- Task
From the line containing "Screenshot is 1024x2235." down to the last line of the material below, copy each line exactly and leave out the rest.

- Dataset excerpts
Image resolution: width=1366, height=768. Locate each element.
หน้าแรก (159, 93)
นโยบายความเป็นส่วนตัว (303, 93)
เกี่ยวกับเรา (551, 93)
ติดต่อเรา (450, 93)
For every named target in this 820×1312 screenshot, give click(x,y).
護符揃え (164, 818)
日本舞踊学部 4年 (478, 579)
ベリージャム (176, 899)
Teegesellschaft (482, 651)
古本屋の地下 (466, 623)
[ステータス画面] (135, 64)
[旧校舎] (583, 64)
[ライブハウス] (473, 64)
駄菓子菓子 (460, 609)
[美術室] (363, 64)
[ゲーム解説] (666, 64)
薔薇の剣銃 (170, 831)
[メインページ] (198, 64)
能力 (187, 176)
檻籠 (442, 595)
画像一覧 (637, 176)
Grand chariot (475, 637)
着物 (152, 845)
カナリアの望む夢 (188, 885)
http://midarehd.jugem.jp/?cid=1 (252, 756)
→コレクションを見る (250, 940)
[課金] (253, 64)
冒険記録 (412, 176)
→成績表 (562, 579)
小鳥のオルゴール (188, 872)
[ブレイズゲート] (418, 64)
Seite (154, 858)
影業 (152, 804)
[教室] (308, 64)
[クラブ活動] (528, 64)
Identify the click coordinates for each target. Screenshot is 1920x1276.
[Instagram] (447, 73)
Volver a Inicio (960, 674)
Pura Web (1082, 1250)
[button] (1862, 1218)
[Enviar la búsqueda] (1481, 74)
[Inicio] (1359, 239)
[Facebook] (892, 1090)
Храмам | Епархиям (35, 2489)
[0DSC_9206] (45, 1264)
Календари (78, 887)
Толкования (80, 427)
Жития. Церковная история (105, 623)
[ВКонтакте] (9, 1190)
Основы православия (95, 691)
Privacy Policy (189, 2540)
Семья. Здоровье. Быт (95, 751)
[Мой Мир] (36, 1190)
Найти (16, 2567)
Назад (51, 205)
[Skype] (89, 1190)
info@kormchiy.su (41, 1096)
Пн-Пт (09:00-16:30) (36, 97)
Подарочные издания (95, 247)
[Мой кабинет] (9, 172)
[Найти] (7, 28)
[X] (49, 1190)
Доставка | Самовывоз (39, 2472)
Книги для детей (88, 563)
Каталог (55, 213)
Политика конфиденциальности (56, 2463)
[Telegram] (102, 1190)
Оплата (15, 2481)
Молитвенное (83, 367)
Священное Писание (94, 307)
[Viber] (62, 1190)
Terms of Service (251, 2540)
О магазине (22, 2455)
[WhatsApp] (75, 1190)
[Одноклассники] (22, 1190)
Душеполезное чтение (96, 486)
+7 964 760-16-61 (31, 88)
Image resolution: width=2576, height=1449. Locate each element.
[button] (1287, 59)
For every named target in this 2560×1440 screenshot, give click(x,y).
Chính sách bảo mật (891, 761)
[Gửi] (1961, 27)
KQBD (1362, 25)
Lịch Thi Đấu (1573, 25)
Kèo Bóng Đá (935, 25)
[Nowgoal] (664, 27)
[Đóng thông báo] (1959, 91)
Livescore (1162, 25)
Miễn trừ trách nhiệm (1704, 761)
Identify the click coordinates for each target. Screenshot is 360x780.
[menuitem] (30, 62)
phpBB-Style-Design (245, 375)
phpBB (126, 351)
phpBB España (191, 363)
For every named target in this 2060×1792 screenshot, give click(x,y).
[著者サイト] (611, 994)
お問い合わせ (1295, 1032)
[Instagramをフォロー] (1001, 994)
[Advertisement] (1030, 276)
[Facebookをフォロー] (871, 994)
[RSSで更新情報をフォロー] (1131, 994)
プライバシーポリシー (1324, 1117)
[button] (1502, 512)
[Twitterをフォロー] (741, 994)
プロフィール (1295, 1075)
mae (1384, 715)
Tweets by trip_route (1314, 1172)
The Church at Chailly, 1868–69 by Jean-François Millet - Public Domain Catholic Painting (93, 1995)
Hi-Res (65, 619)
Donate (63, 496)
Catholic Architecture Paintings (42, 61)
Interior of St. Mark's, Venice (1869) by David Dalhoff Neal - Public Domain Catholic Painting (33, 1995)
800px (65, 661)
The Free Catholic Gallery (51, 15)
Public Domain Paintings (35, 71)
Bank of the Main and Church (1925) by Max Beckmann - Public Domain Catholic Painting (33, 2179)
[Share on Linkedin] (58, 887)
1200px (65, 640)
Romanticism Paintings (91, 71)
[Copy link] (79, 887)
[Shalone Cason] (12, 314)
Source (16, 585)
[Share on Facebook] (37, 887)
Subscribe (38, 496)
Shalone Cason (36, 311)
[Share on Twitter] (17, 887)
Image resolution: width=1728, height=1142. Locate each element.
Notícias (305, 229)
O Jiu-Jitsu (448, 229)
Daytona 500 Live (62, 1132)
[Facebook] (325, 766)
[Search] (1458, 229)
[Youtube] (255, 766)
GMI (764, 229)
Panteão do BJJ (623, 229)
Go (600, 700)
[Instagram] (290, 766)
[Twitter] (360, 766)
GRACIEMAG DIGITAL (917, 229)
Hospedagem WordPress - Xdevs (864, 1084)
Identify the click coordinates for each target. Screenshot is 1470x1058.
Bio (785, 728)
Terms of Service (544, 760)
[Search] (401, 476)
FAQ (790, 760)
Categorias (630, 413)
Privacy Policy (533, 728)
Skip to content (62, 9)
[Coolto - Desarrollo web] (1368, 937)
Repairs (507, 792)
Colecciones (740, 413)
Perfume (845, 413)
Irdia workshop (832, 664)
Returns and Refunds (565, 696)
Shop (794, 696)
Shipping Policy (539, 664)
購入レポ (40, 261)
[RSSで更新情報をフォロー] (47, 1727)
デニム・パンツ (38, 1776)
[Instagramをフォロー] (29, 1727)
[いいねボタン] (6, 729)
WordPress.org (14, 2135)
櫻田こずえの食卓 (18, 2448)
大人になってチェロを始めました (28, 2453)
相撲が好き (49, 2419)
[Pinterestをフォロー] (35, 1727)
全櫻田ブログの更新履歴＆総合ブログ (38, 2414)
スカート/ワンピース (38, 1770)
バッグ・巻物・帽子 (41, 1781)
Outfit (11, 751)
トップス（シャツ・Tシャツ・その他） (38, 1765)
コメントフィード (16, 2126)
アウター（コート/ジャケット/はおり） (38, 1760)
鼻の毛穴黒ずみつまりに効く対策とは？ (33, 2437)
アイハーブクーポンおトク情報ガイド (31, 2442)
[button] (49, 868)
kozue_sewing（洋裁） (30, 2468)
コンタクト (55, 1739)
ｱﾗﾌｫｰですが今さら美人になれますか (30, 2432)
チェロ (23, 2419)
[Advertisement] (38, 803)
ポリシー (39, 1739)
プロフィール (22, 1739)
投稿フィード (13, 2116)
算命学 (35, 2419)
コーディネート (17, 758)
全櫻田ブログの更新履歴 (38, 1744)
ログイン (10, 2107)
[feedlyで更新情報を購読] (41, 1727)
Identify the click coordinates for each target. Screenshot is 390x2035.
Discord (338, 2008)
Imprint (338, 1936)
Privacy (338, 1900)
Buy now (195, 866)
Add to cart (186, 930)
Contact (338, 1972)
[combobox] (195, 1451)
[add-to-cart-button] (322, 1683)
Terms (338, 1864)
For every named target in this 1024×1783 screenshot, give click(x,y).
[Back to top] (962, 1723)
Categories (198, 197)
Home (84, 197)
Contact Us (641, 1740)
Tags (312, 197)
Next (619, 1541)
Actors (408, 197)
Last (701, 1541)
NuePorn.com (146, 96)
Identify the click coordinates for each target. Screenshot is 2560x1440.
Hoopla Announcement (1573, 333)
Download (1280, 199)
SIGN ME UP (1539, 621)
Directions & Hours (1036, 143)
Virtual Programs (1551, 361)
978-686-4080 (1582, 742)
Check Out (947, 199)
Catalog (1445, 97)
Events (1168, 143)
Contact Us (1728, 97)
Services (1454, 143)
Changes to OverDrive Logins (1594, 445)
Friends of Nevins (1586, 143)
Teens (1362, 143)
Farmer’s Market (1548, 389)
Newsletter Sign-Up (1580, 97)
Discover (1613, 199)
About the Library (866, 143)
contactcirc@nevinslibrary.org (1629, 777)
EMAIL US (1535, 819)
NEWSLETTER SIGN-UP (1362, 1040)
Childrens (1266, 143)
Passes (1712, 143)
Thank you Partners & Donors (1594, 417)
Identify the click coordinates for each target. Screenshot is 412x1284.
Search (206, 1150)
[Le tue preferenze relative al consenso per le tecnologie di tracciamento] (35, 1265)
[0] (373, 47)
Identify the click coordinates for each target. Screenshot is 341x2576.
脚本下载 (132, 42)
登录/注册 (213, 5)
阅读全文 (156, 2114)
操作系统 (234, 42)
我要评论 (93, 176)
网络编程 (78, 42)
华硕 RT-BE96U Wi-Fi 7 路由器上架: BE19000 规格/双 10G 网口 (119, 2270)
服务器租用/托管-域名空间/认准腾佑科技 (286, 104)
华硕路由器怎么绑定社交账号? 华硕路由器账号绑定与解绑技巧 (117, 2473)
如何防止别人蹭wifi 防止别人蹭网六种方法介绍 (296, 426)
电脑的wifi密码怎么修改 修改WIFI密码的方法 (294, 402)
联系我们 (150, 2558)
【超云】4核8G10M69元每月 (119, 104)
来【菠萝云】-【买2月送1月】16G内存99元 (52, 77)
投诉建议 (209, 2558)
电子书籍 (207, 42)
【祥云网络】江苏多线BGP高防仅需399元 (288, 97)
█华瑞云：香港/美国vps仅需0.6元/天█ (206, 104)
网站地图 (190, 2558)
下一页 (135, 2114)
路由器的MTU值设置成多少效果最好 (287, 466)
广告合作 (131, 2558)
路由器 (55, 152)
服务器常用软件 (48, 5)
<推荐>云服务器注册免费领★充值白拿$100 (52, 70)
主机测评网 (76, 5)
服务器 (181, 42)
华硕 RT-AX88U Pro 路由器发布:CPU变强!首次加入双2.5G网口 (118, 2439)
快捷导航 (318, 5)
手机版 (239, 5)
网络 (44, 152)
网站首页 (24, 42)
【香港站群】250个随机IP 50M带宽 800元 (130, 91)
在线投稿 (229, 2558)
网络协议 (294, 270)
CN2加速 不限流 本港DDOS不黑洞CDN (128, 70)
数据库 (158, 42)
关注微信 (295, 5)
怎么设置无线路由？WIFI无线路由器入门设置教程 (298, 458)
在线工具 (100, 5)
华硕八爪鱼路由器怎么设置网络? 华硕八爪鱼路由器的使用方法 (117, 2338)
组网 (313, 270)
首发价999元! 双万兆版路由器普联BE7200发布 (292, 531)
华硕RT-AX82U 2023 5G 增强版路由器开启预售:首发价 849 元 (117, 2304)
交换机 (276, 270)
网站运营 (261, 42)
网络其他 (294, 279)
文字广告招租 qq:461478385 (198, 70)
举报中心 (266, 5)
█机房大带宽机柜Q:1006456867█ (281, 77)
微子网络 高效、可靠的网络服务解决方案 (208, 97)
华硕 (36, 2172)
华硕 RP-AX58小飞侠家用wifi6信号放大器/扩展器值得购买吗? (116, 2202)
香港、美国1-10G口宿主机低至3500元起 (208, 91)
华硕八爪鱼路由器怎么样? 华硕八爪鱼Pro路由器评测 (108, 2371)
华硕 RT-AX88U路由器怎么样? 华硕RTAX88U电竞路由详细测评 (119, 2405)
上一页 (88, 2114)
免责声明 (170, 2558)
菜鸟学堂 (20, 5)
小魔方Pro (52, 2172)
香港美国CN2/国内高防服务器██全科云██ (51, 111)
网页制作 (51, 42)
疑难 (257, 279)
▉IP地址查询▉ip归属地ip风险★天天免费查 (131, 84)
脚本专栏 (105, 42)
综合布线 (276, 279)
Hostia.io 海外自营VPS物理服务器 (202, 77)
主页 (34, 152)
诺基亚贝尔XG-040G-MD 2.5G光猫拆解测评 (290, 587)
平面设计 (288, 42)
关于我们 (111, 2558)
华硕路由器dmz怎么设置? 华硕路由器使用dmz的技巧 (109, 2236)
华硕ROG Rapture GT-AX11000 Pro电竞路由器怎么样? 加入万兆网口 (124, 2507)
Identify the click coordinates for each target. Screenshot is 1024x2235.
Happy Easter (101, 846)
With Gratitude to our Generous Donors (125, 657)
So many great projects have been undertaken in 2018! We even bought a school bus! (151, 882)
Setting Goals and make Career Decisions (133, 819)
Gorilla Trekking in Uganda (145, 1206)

- Written solution
Identify the click coordinates for each target. Screenshot is 1024x2235.
Happy Easter (101, 846)
With Gratitude to our Generous Donors (125, 657)
So many great projects have been undertaken in 2018! We even bought a school bus! (151, 882)
Setting Goals and make Career Decisions (133, 819)
Gorilla Trekking in Uganda (145, 1206)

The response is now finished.